Walker made his professional debut for St Helens in 2013 before moving to Wakefield in 2015, as well as having loan spells with Whitehaven, Dewsbury and Rochdale - who he was playing for when he suffered that fateful head knock.
Although no longer able to play, he remained involved in the game he loved by coaching amateur side Blackbrook and Wales Under-19s, and worked for Rochdale Hornets.
But Walker always kept believing that he could one day return to the playing field.
"The treatment options they gave me were open brain surgery, but that was not for me because it (the AVM) had never caused me issues," he said.
"The other option was radiotherapy but that takes two years for it to fully shrink and that was the one I decided to go for.

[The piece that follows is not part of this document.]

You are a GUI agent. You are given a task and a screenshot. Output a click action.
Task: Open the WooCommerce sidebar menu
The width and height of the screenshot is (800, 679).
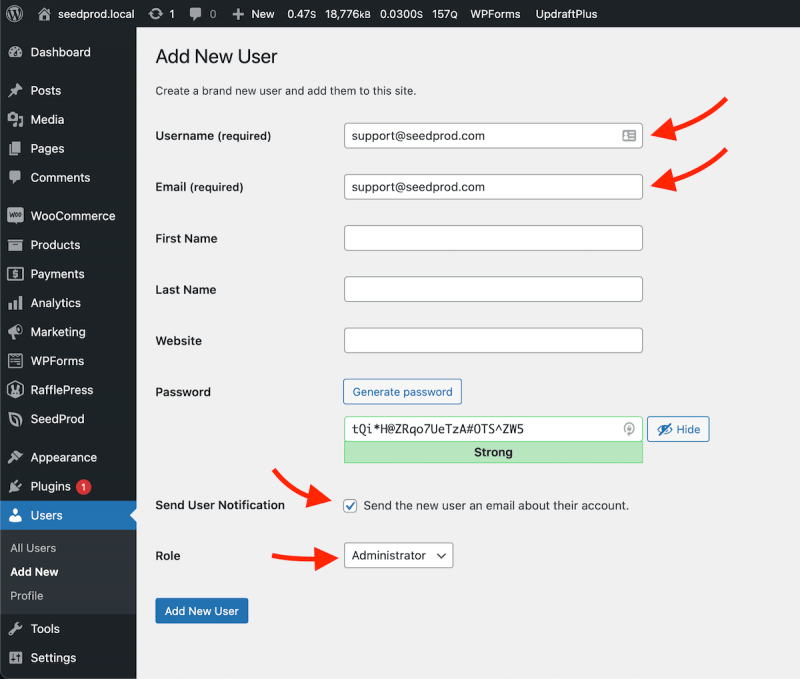[60, 215]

"I found out in October and this was the following April and then it took two years from then for it to shrink, and then in two years' time I had a scan and they found out the treatment had worked and it had gone."
It was in April 2020 that Walker was given the all-clear by the Rugby Football League to make a return to the professional ranks. Even that return was complicated.
"I had two years of treatment and got the all-clear two years ago, but then Covid hit so I couldn't play then so I wasn't involved in any of the (World Cup) qualifiers," he said.
It was Kear who helped pave the way for Walker's return to playing, the Wales boss inviting the prop to pre-season at his Bradford Bulls side and then taking him on.
Kear left Bradford to become Widnes Vikings head coach last July and it is no surprise that Walker has now followed a man he says he would "run through a brick wall for" to the Halton Stadium, with Widnes announcing Walker's signing last week on a two-year deal.
"To be lucky enough to play last season and obviously the World Cup was pushed back a year has probably helped me a little bit to get back into the team this year," Walker said.
"It's been a crazy five years really, a bit of a rollercoaster but I've come back to where it ended.
"Playing in the World Cup in 2013 was really great, qualifying for 2017 and then for everything to get shattered, and to now get back to where it was.
"When I came back playing two years ago, this was my goal to get back into that World Cup squad."
'Friends for life'
Wales kick off their World Cup campaign against the Cook Islands on Wednesday, 19 October in Leigh.
They face Tonga in St Helens on Monday, 24 October before a final group game against Papua New Guinea in Doncaster seven days later.
"Outside of this Wales camp, nobody realises how good this Wales camp is," Walker added.
"We're a really tight-knit group and people say it all the time that you make friends for life, but in this Wales camp you really do make friends for life.
"You create some amazing experiences off the field too. I think I'll be proud of myself when I step away from it, but when you're in the moment you don't really realise but when I do retire I might look back and I may be prouder than I am now because I'm in the moment."